Passage
※ ※ ※
Then it would make the homes available for sale or rent to various income levels, probably at or below the area median income, about $72,000 for a family of four. Government funds might go to assist the buyers of those homes with down-payments or with financing. The hope is that every home purchased, rehabbed and resold to a homebuyer will serve to float the surrounding houses’ sinking values.
The plan’s supporters see their efforts through the lens of neighborhoods such as City Heights.
Bliesner said the effect of incentivizing redevelopment of neighborhoods like City Heights is far-reaching. In previous housing downturns, many properties in that area were snatched up by out-of-town investors and fell into disrepair, with lawns overgrown, structural damage left unrepaired, and windows boarded up without owners around to care or fix them.
Several philanthropic groups, and city redevelopment staff, turned their attention to that community and worked to increase its value — efforts that seemed to be paying off. But prices have fallen drastically in the neighborhood, reversing the gains in equity for many of its residents.
※ ※ ※
Recorded data
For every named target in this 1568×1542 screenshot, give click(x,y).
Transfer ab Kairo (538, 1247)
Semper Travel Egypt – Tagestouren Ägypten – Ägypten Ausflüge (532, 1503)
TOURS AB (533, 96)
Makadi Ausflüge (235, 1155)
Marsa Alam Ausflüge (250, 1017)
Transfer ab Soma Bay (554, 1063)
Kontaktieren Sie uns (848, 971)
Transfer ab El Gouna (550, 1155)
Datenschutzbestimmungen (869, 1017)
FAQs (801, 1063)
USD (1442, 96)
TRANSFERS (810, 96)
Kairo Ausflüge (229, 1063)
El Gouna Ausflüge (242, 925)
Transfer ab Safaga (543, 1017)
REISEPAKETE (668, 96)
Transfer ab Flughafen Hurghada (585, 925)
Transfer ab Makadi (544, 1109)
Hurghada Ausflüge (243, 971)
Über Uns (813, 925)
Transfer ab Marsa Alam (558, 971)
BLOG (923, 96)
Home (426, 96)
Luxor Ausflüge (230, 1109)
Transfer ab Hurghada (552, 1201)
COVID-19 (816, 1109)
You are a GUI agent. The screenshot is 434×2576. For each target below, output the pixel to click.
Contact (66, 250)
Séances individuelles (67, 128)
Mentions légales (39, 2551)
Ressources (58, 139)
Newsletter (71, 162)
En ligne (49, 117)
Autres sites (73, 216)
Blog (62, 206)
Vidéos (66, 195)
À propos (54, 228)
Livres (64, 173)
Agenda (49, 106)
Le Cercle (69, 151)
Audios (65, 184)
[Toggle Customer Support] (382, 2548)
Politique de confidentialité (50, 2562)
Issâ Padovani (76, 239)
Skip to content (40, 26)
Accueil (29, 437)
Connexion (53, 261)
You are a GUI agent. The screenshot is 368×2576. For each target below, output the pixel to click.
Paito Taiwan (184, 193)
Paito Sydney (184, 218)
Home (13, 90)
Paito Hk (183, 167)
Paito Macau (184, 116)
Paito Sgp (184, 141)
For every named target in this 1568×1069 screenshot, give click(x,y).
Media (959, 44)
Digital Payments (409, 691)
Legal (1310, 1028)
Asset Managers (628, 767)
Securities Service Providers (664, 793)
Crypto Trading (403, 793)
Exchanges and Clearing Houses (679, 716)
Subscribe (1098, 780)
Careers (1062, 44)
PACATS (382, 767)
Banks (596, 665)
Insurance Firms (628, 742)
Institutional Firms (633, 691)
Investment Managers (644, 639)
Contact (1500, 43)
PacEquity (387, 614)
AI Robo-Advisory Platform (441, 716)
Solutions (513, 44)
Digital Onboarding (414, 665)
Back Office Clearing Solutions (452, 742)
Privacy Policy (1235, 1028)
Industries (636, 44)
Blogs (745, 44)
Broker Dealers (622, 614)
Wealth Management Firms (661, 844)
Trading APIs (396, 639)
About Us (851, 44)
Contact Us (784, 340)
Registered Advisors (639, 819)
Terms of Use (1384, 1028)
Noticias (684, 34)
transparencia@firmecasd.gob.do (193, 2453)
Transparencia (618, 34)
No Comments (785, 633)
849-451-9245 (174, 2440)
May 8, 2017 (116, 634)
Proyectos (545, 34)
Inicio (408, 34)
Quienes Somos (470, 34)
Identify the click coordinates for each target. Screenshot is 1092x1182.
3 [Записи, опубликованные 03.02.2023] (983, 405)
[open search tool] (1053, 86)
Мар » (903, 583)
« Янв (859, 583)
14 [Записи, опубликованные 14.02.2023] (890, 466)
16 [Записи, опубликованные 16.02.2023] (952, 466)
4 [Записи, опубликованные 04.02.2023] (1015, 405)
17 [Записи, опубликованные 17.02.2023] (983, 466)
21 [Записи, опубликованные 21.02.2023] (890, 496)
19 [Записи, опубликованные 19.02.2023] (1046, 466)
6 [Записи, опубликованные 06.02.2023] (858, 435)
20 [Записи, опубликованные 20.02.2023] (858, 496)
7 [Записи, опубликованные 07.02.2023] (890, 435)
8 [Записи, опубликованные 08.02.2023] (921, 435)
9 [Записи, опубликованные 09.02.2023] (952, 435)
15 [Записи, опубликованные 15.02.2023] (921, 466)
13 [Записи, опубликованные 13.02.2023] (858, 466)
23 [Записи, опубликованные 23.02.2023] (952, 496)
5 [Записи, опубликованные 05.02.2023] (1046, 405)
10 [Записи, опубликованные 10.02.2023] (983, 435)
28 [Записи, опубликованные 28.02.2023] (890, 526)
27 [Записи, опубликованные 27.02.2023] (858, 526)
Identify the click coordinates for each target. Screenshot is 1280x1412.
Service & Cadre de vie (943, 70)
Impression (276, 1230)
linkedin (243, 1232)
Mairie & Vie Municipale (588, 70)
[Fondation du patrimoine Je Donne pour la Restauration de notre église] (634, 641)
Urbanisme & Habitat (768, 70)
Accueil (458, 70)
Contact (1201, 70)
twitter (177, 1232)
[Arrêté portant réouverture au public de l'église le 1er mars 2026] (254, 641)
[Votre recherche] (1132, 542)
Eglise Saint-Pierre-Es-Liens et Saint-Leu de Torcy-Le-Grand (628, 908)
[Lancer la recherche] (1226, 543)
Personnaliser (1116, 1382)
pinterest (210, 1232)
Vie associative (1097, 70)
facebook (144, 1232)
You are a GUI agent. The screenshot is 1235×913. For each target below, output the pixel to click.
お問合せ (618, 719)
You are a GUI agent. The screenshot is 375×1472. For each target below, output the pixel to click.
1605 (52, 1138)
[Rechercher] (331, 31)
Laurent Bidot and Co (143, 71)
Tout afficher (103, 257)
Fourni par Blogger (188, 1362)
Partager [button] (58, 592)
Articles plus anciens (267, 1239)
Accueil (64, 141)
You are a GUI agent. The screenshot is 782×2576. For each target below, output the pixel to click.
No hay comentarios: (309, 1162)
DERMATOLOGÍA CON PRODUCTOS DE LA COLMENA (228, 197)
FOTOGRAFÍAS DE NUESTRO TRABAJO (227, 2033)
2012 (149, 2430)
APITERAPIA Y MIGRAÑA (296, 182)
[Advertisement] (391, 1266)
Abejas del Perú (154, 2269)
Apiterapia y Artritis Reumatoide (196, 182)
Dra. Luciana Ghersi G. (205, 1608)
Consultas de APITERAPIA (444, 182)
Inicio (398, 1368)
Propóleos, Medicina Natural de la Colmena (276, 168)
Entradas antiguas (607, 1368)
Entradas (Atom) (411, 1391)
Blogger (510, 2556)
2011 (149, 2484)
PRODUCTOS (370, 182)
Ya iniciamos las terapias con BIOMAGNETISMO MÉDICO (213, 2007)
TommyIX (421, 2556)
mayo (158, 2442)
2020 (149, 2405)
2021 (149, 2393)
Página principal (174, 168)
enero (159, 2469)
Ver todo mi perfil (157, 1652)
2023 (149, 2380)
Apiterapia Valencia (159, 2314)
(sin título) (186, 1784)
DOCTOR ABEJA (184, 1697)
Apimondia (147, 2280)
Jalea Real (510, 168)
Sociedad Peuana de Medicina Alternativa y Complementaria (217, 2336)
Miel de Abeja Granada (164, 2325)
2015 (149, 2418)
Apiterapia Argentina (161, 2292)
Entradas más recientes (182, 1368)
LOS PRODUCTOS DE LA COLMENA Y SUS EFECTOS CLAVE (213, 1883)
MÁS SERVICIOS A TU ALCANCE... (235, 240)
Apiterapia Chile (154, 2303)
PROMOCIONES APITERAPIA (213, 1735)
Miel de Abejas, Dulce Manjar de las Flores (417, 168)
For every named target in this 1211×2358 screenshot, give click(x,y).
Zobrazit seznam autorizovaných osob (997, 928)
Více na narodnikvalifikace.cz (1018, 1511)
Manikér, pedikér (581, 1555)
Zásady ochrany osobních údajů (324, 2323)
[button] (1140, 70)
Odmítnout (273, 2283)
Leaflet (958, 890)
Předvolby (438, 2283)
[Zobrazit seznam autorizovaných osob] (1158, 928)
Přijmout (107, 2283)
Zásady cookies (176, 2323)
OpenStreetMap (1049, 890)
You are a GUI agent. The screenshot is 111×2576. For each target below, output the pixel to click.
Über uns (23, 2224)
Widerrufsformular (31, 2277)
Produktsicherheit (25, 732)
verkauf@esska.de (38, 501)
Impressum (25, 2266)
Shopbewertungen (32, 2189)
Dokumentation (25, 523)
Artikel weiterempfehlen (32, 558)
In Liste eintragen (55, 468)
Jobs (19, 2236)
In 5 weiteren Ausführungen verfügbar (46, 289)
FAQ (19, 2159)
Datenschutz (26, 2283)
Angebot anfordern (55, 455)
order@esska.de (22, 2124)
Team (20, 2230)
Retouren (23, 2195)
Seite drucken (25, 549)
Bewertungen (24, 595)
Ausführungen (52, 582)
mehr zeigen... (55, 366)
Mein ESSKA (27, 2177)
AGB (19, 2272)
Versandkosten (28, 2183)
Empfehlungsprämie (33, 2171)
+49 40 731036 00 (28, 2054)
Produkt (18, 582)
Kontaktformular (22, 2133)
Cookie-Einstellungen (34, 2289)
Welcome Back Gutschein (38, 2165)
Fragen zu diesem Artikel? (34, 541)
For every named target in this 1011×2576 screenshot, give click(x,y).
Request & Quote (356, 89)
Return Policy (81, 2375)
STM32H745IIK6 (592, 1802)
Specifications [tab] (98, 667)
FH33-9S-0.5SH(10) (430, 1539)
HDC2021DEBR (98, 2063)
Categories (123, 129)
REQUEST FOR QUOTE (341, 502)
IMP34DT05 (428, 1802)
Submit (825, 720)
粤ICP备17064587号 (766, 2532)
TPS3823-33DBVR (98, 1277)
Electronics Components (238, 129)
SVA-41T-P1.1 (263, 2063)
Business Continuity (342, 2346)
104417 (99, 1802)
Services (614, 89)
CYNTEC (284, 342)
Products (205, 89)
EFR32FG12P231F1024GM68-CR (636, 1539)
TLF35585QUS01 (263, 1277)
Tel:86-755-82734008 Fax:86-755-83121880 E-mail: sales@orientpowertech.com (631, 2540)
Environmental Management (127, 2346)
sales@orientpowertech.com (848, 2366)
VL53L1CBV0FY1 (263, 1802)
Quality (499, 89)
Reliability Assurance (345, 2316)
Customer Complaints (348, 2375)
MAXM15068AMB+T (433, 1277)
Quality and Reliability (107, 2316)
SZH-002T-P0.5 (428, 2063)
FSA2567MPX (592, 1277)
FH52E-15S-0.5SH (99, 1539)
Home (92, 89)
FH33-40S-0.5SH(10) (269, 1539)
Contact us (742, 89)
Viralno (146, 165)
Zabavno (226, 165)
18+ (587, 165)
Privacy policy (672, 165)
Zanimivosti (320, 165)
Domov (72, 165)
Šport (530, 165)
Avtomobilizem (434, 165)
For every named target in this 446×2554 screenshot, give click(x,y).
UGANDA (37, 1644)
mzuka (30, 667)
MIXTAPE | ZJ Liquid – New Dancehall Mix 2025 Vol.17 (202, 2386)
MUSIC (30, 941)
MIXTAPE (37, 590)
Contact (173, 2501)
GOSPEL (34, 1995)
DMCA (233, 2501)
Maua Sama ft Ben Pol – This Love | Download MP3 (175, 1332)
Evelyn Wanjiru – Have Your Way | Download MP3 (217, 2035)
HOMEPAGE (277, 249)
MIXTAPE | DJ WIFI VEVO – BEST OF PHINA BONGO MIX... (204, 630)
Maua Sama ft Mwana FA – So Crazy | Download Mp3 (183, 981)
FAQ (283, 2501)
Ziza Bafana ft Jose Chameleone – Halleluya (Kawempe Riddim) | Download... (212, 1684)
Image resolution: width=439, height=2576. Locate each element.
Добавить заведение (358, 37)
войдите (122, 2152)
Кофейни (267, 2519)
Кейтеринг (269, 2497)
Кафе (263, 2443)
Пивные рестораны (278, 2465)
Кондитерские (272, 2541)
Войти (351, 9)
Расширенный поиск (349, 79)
※ ※ ※
Requirement A
In the housing article, rewrite the part starting with "The plan’s supporters" and going on through "of its residents.", replacing "philanthropic" with "charitable".
Requirement B
What signs of disrepair does the housing article name for properties bought by out-of-town investors in earlier downturns?
Requirement C
Continue the housing article from the point where it stops.

Exercise response A
The plan’s supporters see their efforts through the lens of neighborhoods such as City Heights.
Bliesner said the effect of incentivizing redevelopment of neighborhoods like City Heights is far-reaching. In previous housing downturns, many properties in that area were snatched up by out-of-town investors and fell into disrepair, with lawns overgrown, structural damage left unrepaired, and windows boarded up without owners around to care or fix them.
Several charitable groups, and city redevelopment staff, turned their attention to that community and worked to increase its value — efforts that seemed to be paying off. But prices have fallen drastically in the neighborhood, reversing the gains in equity for many of its residents.

Exercise response B
- Overgrown lawns
- Unrepaired structural damage
- Boarded-up windows

Exercise response C
The price per square foot paid for detached homes there has fallen by nearly 50 percent since summer 2006, according to DataQuick Information Systems.
City Heights made the top-10 list for ZIP codes hardest hit by foreclosure in July, according to DataQuick. A large majority of the homes on the market in the neighborhood are must-sell houses — bank repossessions or short sales, homes listed for less than is owed on the mortgage. Such is a recipe for repeated history, Bliesner said.
“What’s happening is a sharper-than-the-norm decline in property values related to the number of foreclosures,” Bliesner said. “So, take a stick and stick it in the wheel and see if you can’t do something for that bad thing that’s happening in that neighborhood.”
The $4 billion in federal funds is expected to start flowing by the end of the year. The federal funds allotment gave a boost to the land bank plan, which suffered a setback when San Diego was passed over for a $1 million private grant previously envisaged to catalyze the land bank’s formation.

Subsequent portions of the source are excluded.